- Born: February 20, 1952 New York City, U.S.
- Died: August 30, 2025 (aged 73) Washington, D.C., U.S.
- Education: New York University
- Occupation: Journalist
- Years active: 1975–2020
- Employers: Associated Press (1975–1988); CBS News (1988–2020);

= Mark Knoller =

American broadcast journalist (1952–2025)

Mark Nathan Knoller (February 20, 1952 – August 30, 2025) was an American broadcast journalist who covered the White House. His career spanned nearly five decades, including 32 years he devoted to reporting for CBS Radio News. Knoller also made occasional appearances on CBS Television News, especially if he was the day's pool reporter for the White House press corps. He was known for gathering statistics on the daily activities of U.S. presidents beginning in 1996.

== Early life ==
Mark Nathan Knoller was born in Brooklyn, New York, on February 20, 1952, and graduated from New York University.

==Career==
Knoller's first reporting job was with the Associated Press's radio division in 1975. He joined CBS in 1988. While living in New York in the 1970s, he traveled by train to South Belmar, New Jersey to work weekend news shifts at radio station WADB-FM. In later years, he began using Twitter as a primary outlet for his reporting when issues with his voice impeded his broadcasting abilities.

Knoller was known for meticulously cataloguing the daily activities of each president, keeping tallies of every sort of public appearance, comment, and activity over the years. He began doing so in 1996, when Bill Clinton was visiting California, and Knoller discovered that there was no easy way to find out how many times he had previously visited the state. In 2012, Washingtonian magazine dubbed him "the unofficial White House statistician", and noted that "reporters, presidential staffers, and even press secretaries" routinely sought information from him.

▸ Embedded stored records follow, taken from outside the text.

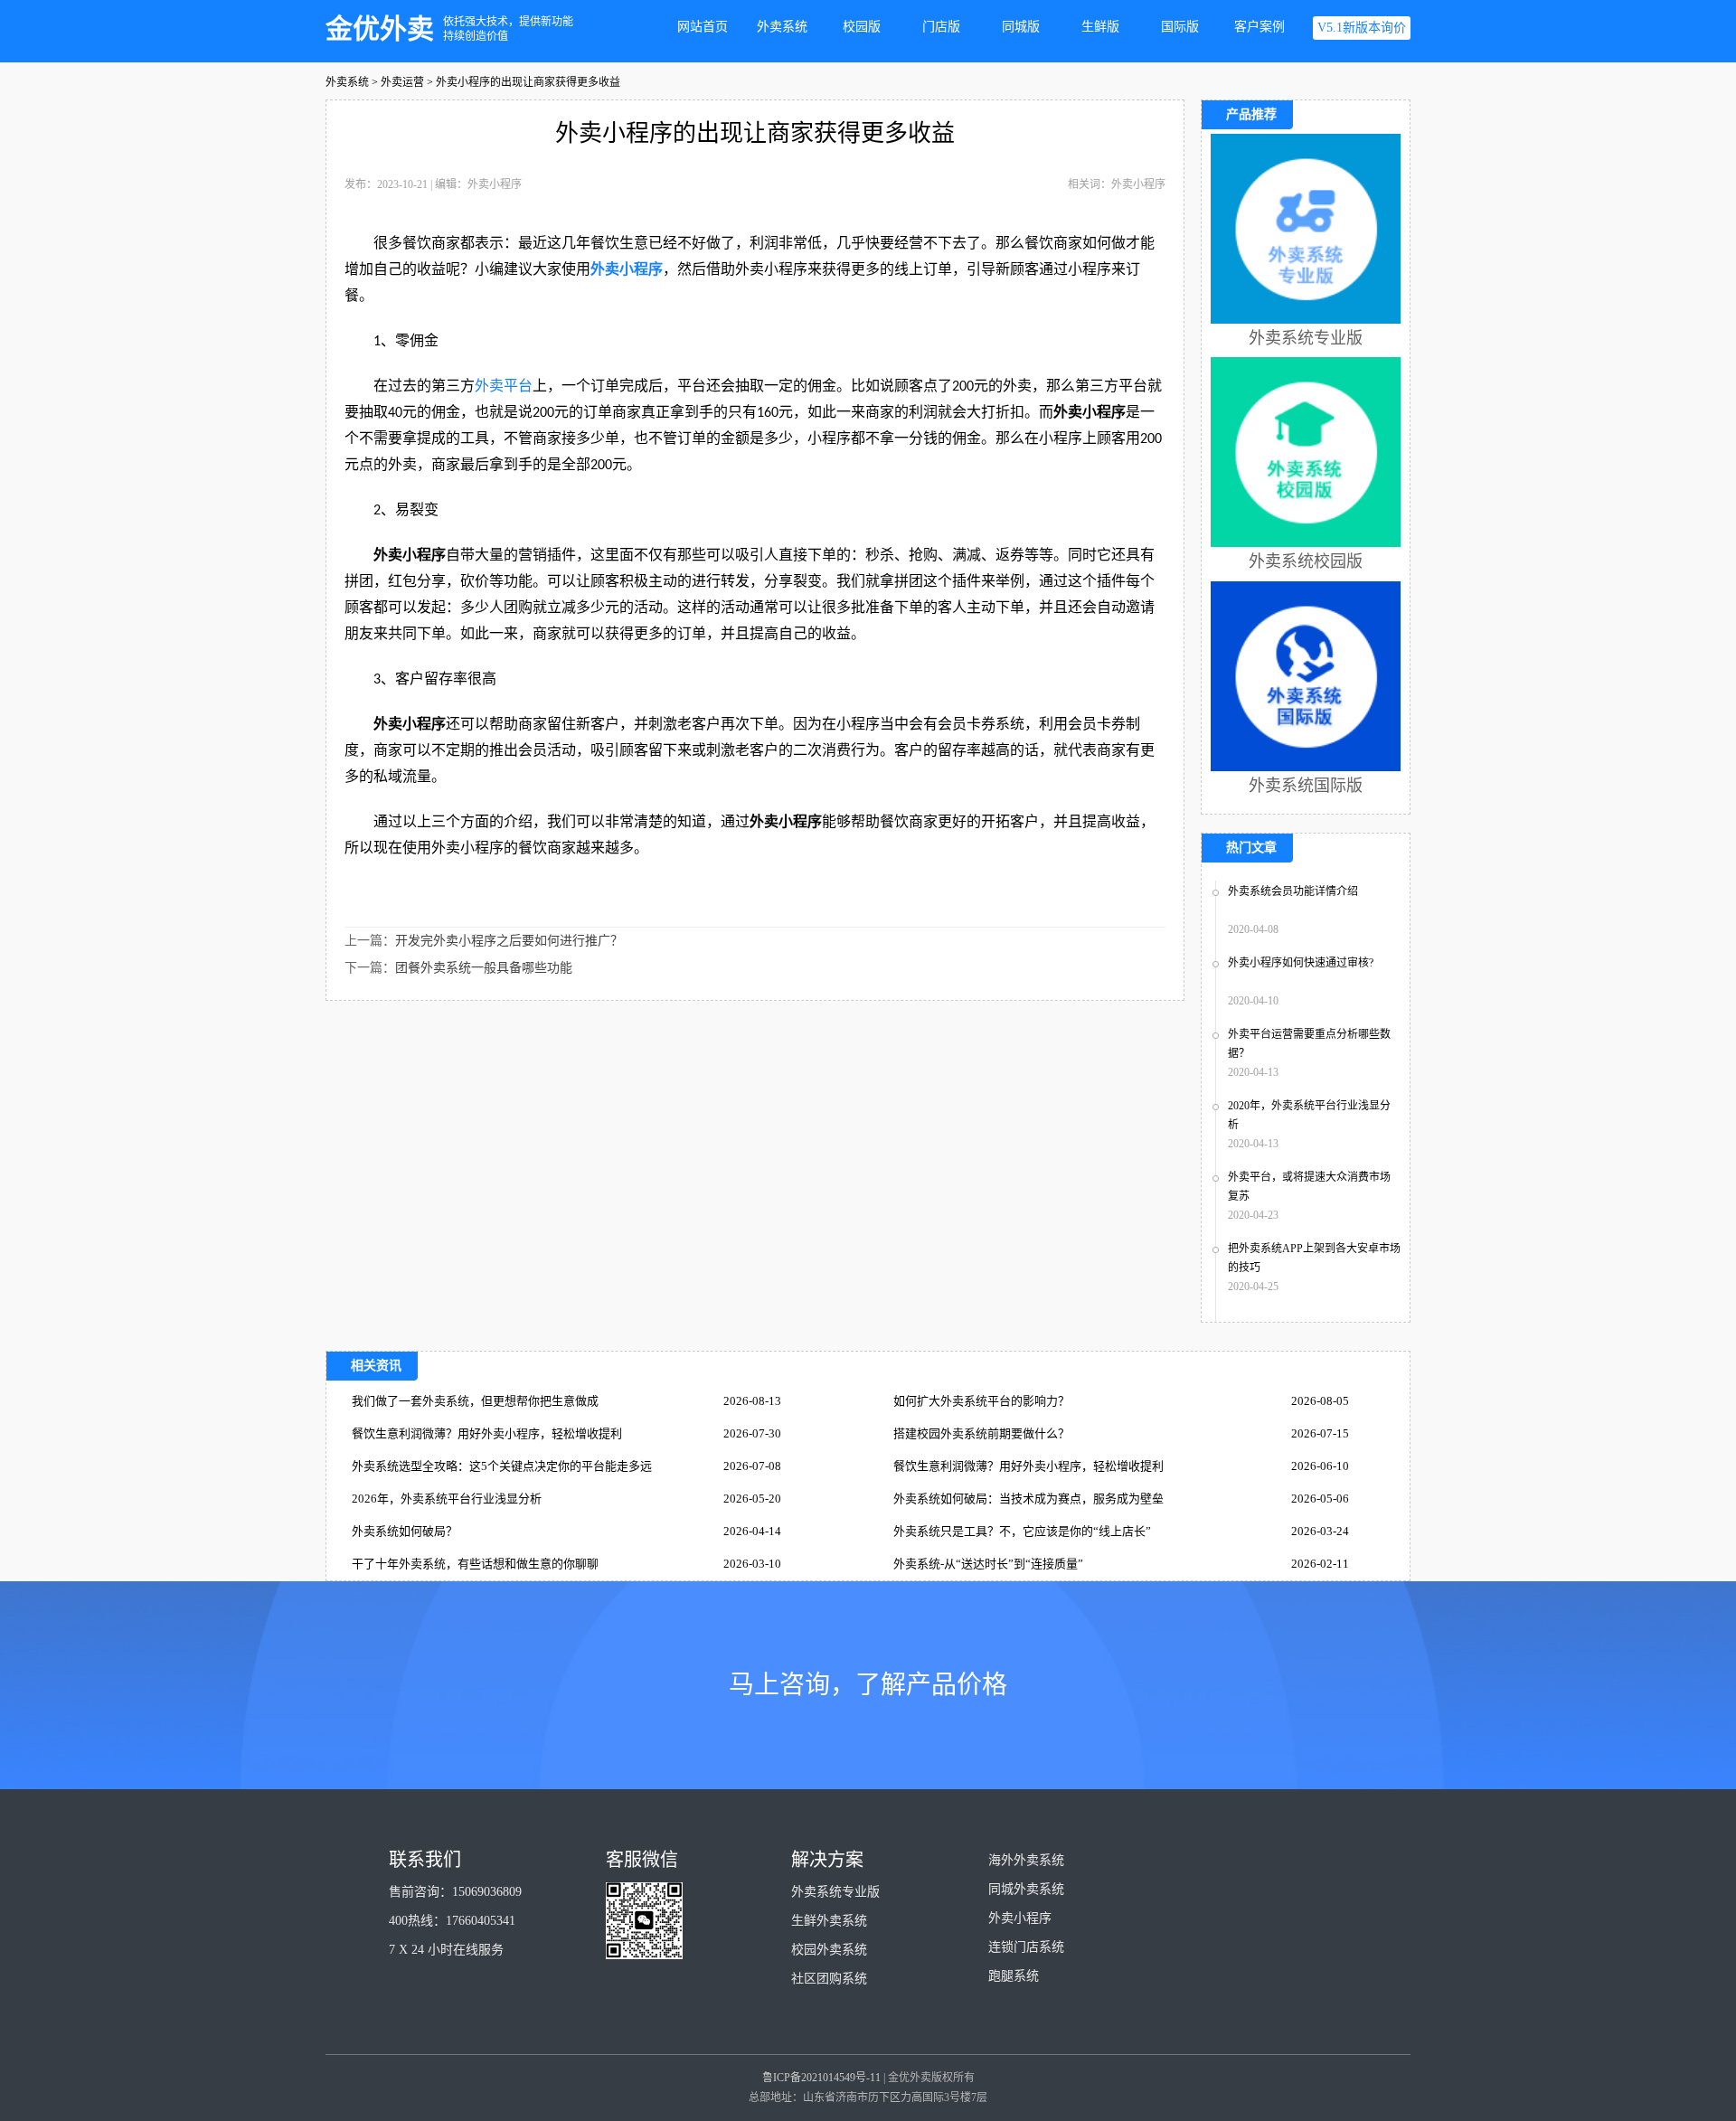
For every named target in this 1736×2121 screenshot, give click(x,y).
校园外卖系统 (829, 1949)
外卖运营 (402, 82)
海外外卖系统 (1026, 1860)
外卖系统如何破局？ (405, 1531)
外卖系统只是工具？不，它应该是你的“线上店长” (1022, 1531)
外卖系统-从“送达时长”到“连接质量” (988, 1563)
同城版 (1021, 26)
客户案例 (1259, 26)
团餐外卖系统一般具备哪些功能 (483, 968)
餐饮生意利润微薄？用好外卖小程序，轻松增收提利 (487, 1433)
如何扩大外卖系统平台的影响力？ (981, 1401)
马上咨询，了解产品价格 (868, 1685)
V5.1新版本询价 (1361, 27)
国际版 (1180, 26)
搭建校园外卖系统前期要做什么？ (981, 1433)
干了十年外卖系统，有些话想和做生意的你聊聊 (475, 1563)
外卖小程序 (626, 269)
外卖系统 (782, 26)
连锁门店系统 (1026, 1947)
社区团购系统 (829, 1978)
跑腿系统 (1013, 1976)
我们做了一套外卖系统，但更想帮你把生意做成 (475, 1401)
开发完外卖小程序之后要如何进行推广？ (509, 940)
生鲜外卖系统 (829, 1921)
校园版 (862, 26)
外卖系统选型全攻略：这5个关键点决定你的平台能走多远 (502, 1466)
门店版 (941, 26)
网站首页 (702, 26)
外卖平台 (504, 385)
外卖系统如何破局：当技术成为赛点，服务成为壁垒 (1028, 1498)
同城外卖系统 (1026, 1889)
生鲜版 (1100, 26)
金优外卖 (380, 28)
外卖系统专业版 (835, 1892)
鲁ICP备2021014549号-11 (821, 2077)
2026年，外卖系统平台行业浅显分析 (447, 1498)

On May 28, 2020, it was reported that CBS had laid off Knoller. He tweeted that day that he was still on the job and was waiting to see what he would do next. The layoff was greeted by a tremendous outpouring of support for Knoller from all sides of the political divide.

==Personal life==
Knoller suffered from diabetes, and in the 2000s had to have two toes amputated as a result of complications from a foot injury he sustained while working.

After a period of declining health, Knoller died at a Washington hospital on August 30, 2025, at the age of 73.